Error Hadoop/ElasticSearch Too Many Requests

(Guillermo Ortiz) #1

I'm executing Spark againts ElasticSearch using the ElasticSearch API.

I have 6 executors with one core each one. There are not queued tasks. I only have two ElasticNodes with 8 cores and 32 Gb but it seems that they should handle that traffic.

I have checked the elasticsearch logs as well but there aren't any log.

Right now, I have reduce the number of executors to 3 to see what it happens.

Is it really too many producers? it seems that there are not since they are not queued tasks and I checked as well the CPU usage for the ElasticSearch nodes and it's about 30%.
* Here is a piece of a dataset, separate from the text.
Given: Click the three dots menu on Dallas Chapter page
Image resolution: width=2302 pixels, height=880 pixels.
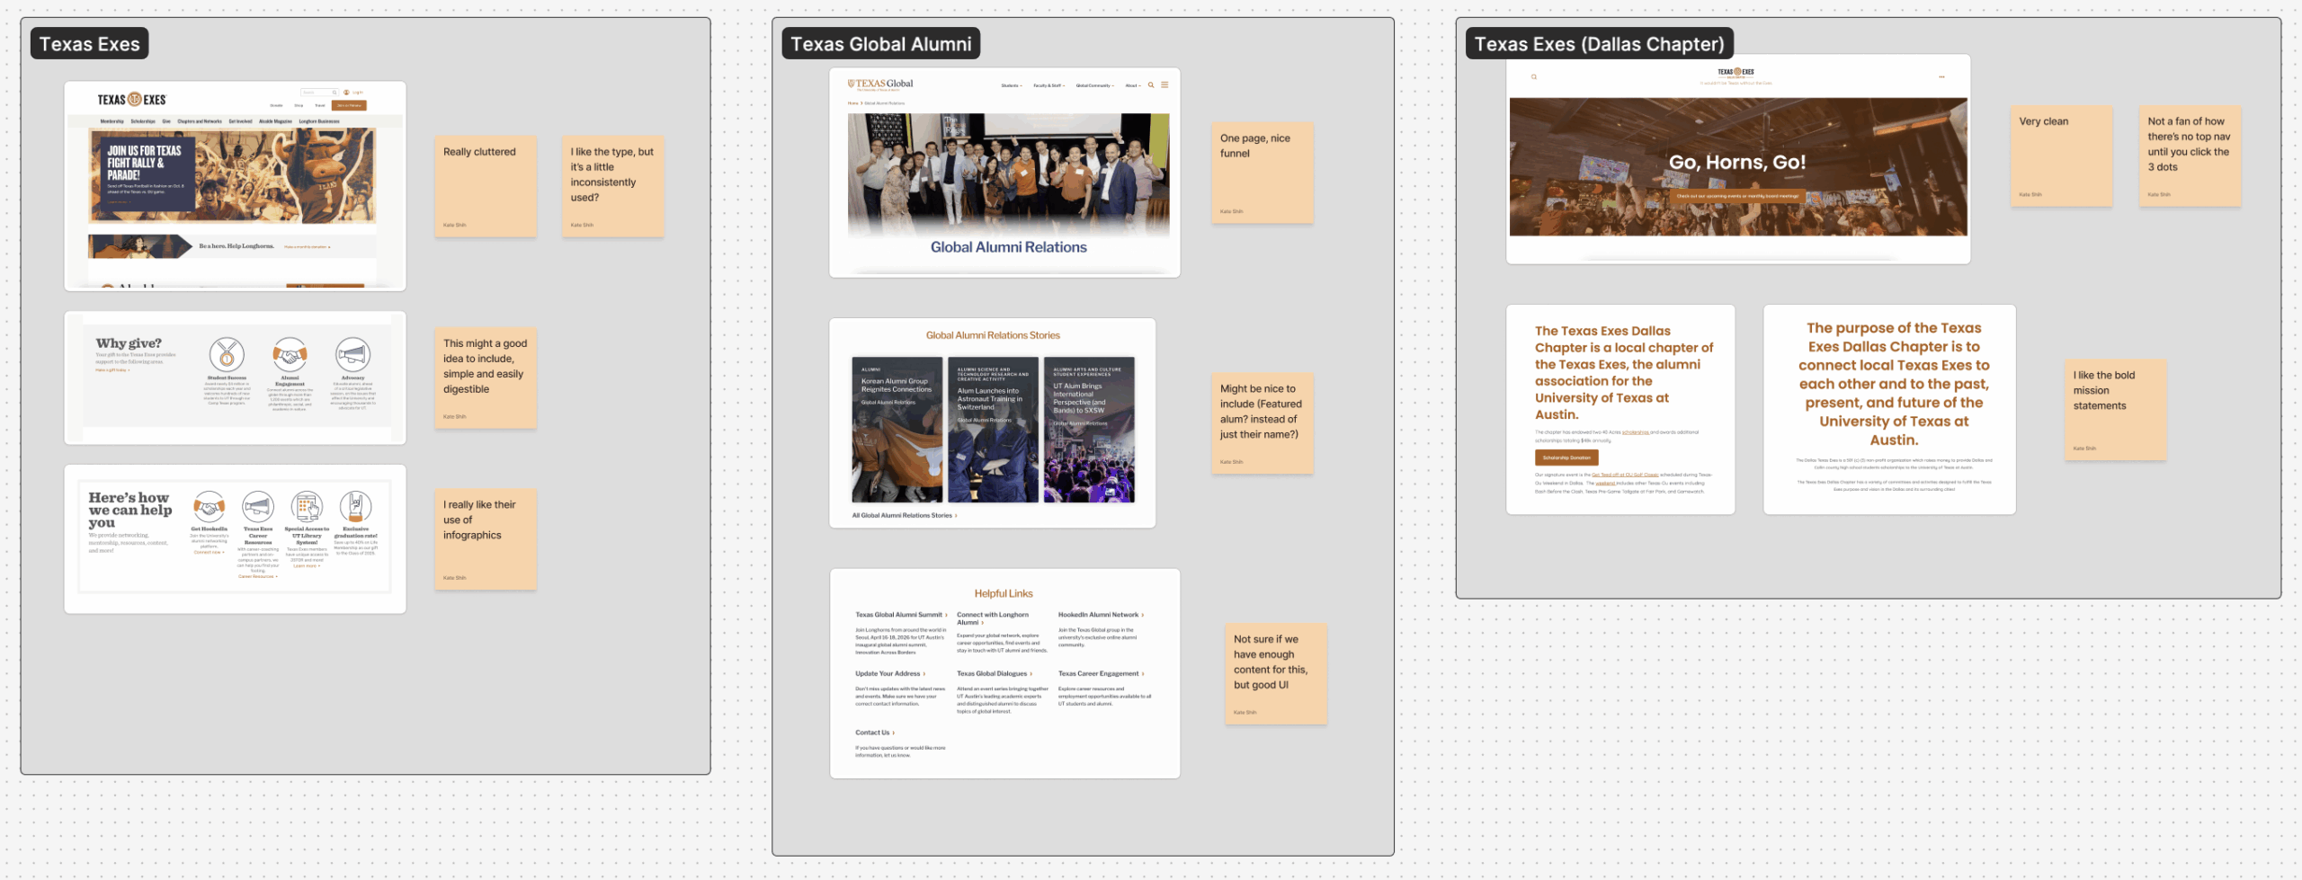Looking at the screenshot, I should [x=1941, y=77].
User class threw exception: org.apache.spark.SparkException: Job aborted due to stage failure: Task 4 in stage 82742.0 failed 4 times, most recent failure: Lost task 4.3 in stage 82742.0 (TID 262382,xxxx): Found unrecoverable error [xxx:9200] returned Too Many Requests(429) - rejected execution of org.elasticsearch.transport.TransportService$4@2c70992a on EsThreadPoolExecutor[bulk, queue capacity = 50, org.elasticsearch.common.util.concurrent.EsThreadPoolExecutor@294f7f8b[Running, pool size = 8, active threads = 8, queued tasks = 50

(Guillermo Ortiz) #2

I changed the number of executors to three executors, one core each one and after 10 hours I got the same error.

Any idea?

(Costin Leau) #3

It looks like you are actually using ES-Hadoop.
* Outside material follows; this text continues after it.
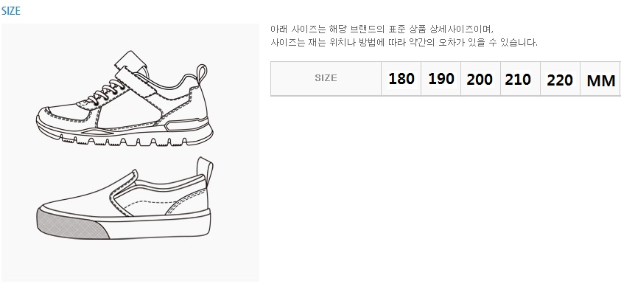Click the second Korean line about measurement error

(x=404, y=42)
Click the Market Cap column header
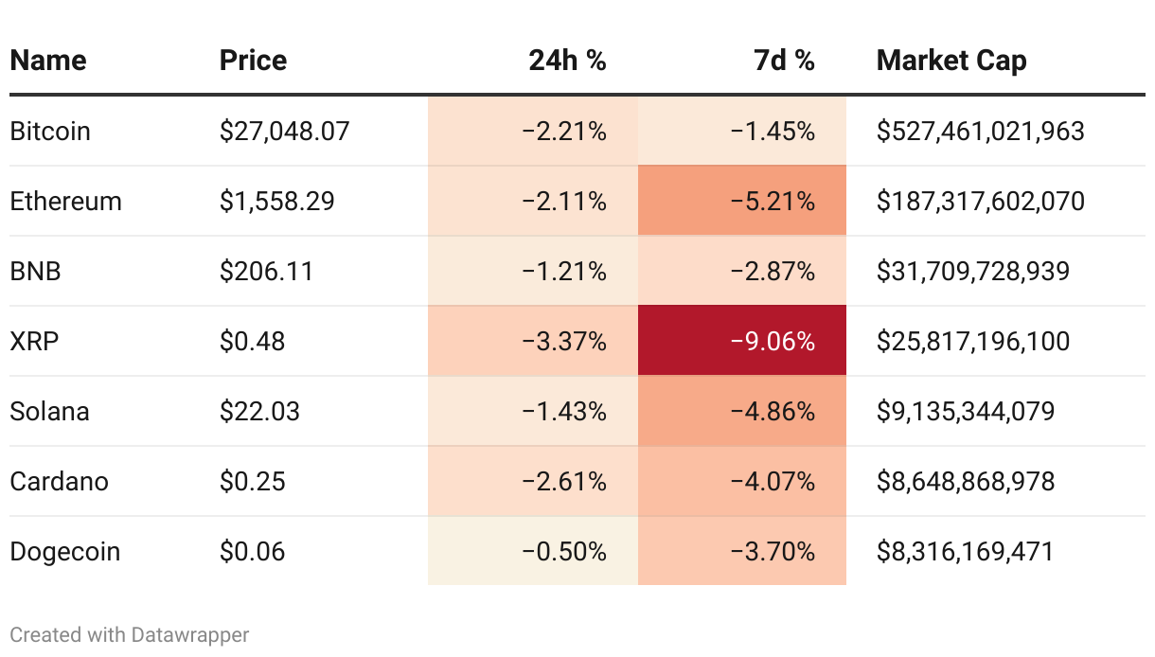This screenshot has width=1155, height=657. tap(951, 61)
Unfortunately ES seems to be failing behind - slowly but surely. In this case, it seems after 10h. You could of course, use 2 executors however I strongly recommend monitoring the cluster to understand what's the cause of it:

a. does the cluster remain out of memory and the GC cause the nodes to slow down
b. based on your initial error, it looks like the queue grows to big - this means indexing is starting to slow down; maybe the disks are too slow?
c. any other processes that are stealing CPU and IO?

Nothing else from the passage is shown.